Support & Services for Seniors

With an aging population, ensuring that senior Vermonters are able to live healthy, independent lives is certainly a legislative priority. This session, many bills included provisions specifically designed to assist seniors with healthcare, community services, and financial stability. Below are a few highlights.

Community Services. My first budget priority was ensuring that our local designated mental health, disability service agencies, and home health service agencies like Addison County Home Health and Hospice received an increase in state funding. We were able to provide an 8%, or $26.6 million, increase in funding to these crucial community service providers statewide. This funding has enabled these agencies to increase salaries and shore-up services to enable more seniors to remain in their homes. In addition, we provided $1.5 million to adult day care programs, including Elderly Services in Middlebury, to help them continue to recover from pandemic closures and disruption.
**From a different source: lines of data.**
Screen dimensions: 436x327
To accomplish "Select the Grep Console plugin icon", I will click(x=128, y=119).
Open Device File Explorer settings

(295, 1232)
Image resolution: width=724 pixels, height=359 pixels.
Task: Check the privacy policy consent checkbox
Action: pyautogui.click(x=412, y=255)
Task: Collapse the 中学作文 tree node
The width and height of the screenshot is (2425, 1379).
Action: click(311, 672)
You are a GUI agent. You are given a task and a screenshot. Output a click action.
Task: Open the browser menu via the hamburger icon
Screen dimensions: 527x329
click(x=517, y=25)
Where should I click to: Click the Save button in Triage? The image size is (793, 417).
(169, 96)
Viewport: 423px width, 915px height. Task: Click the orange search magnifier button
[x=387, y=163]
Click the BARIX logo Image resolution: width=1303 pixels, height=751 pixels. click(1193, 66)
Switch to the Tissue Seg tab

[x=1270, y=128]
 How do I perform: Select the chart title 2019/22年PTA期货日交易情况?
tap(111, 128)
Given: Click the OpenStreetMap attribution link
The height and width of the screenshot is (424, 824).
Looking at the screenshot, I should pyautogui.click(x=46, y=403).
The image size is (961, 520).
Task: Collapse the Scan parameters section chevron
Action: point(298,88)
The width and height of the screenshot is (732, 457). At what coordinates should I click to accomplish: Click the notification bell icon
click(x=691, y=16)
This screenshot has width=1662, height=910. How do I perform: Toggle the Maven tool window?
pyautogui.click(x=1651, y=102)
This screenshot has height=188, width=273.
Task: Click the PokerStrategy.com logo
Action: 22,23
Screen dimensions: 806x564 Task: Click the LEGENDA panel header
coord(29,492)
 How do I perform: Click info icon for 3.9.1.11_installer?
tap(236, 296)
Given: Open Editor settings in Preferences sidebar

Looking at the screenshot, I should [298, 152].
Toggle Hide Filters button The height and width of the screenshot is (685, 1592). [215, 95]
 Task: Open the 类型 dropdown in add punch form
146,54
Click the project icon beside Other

Fair Taxation. The increase in state revenues during the pandemic allowed us to provide $40 million in targeted tax relief to Vermonters who need it the most, including seniors and retirees. The package enhances the financial stability of seniors and vulnerable adults with a more generous Social Security tax exemption for retired Vermonters, added military and federal employee retirement tax exemptions, increased support for vulnerable seniors, blind, and disabled Vermonters, and an expanded tax credit for families with eligible vulnerable adult or eldercare expenses.

Care and Support for People with Alzheimer’s Disease. In 2020, an estimated 13,000 Vermonters aged 65 and older were living with Alzheimer’s Disease and Related Dementia, a figure that’s expected to grow by 30% by 2025. In addition, in 2020, 25,000 Vermonters were caring for people living with Alzheimer’s, most of them unpaid family members, totaling about 36 million unpaid hours of care with a value of $717 million. This session, I championed S.206/Act 113 that expands support, planning, and services for people with this devastating disease and those who care for them.

Access to Medicare. Applying for appropriate Medicare coverage can be confusing and frustrating for seniors, particularly as private insurance companies have capitalized on providing alternative or supplemental Medicare programs. To better assist and protect seniors with sorting out options, we passed Act 99/S.239 which requires the Department of Financial Regulation to collaborate with health insurers, advocates for older Vermonters and other Medicare-eligible adults, and the Office of the Health Care Advocate to educate the public about the benefits and limitations of Medicare supplemental insurance policies and Medicare Advantage plans. It also directs the Department to convene a group of interested stakeholders to consider issues relating to Medicare Advantage plans and Medicare supplemental coverage and to report to the legislature with recommendations for improvements by January 15, 2023.

Medical Aid in Dying. In 2013, the Vermont Legislature took the historic step of being the first legislative body in the country to pass a bill to permit people diagnosed with a terminal illness to request regulated medical assistance to hasten their own death. Since then, approximately 120 Vermonters with a terminal illness, most of them seniors, have taken advantage of the law. This session, we passed S.74/Act 97 to update the law to permit clinically-appropriate telehealth access, improve liability concerns, and ease end-stage barriers to accessing medication.